-- Material for the task follows --

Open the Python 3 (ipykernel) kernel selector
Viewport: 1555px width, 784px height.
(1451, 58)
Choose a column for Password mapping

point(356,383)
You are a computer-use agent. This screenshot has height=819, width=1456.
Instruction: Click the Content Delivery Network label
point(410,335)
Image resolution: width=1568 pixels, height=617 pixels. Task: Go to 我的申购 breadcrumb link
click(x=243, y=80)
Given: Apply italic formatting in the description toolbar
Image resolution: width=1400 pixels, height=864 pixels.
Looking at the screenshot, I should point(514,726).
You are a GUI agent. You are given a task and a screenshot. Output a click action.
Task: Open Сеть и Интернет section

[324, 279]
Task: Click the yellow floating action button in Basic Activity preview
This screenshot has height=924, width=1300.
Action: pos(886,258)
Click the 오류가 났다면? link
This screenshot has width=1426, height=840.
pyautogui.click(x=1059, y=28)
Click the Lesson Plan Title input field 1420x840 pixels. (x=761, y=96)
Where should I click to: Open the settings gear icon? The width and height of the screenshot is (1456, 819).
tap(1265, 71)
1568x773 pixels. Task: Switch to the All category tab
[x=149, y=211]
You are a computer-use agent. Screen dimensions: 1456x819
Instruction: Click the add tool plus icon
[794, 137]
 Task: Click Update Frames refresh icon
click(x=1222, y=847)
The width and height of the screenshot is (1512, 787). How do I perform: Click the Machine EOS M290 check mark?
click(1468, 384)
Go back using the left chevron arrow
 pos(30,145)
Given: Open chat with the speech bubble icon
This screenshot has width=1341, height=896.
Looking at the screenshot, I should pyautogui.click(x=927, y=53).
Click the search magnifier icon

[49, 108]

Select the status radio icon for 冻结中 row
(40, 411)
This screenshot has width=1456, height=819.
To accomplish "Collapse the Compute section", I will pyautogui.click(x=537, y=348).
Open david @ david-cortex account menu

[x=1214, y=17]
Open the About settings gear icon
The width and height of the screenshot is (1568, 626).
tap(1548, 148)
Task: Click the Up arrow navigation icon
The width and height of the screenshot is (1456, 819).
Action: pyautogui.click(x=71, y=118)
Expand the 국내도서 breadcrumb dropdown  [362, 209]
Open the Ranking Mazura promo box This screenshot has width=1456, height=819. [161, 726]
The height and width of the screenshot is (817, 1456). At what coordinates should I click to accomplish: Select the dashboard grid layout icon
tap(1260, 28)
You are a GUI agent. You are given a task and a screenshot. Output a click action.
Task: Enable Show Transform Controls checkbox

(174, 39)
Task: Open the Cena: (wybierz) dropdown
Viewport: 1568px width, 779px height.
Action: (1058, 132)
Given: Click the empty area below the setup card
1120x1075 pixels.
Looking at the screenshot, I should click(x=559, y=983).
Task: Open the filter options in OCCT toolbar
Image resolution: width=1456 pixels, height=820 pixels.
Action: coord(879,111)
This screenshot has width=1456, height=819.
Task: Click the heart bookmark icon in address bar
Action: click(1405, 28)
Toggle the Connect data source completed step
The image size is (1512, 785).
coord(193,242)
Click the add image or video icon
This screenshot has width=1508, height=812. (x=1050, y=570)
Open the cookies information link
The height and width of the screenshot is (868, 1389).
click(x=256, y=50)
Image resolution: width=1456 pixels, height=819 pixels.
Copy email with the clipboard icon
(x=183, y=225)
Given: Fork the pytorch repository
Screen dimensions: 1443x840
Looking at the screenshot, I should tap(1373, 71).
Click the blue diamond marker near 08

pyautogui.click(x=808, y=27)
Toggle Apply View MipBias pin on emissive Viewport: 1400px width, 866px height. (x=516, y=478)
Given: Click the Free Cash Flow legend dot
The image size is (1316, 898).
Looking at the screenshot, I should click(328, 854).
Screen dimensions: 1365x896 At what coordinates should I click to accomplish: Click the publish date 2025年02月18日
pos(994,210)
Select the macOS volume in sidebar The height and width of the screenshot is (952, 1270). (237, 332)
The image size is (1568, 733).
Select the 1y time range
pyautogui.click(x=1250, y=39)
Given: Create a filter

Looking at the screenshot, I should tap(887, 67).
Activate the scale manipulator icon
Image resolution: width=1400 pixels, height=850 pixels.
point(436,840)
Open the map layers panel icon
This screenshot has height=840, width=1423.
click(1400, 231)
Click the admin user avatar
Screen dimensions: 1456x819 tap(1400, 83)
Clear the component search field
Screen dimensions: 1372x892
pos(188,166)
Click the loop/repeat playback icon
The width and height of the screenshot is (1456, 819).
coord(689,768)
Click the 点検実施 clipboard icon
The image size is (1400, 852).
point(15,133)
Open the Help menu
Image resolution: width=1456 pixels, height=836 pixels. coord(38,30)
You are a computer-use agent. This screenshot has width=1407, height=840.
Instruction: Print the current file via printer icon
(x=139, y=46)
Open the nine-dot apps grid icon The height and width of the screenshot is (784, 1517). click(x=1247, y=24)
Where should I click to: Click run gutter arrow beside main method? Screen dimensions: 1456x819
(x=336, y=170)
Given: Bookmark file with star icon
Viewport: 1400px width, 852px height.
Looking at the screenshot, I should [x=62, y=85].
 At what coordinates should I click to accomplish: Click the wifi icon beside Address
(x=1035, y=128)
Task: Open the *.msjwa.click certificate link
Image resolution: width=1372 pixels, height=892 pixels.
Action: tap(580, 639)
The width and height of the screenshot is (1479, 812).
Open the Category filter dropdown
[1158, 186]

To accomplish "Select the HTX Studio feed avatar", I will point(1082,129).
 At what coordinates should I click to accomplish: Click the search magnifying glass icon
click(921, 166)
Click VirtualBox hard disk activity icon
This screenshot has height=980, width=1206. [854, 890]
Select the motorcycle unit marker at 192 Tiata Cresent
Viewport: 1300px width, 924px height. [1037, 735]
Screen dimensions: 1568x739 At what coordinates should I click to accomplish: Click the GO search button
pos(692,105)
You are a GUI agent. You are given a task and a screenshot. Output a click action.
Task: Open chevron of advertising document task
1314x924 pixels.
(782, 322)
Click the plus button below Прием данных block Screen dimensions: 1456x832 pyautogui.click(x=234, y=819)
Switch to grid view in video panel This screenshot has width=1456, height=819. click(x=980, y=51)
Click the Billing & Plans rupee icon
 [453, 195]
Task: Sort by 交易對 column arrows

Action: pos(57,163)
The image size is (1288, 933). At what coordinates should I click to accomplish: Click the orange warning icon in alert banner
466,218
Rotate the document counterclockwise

-- Material for the task concluded --

Only the lines from the start of the data to the line holding "has height=819, width=1456." are wanted; return them exactly, both ends included.

Open the Python 3 (ipykernel) kernel selector
Viewport: 1555px width, 784px height.
(1451, 58)
Choose a column for Password mapping

point(356,383)
You are a computer-use agent. This screenshot has height=819, width=1456.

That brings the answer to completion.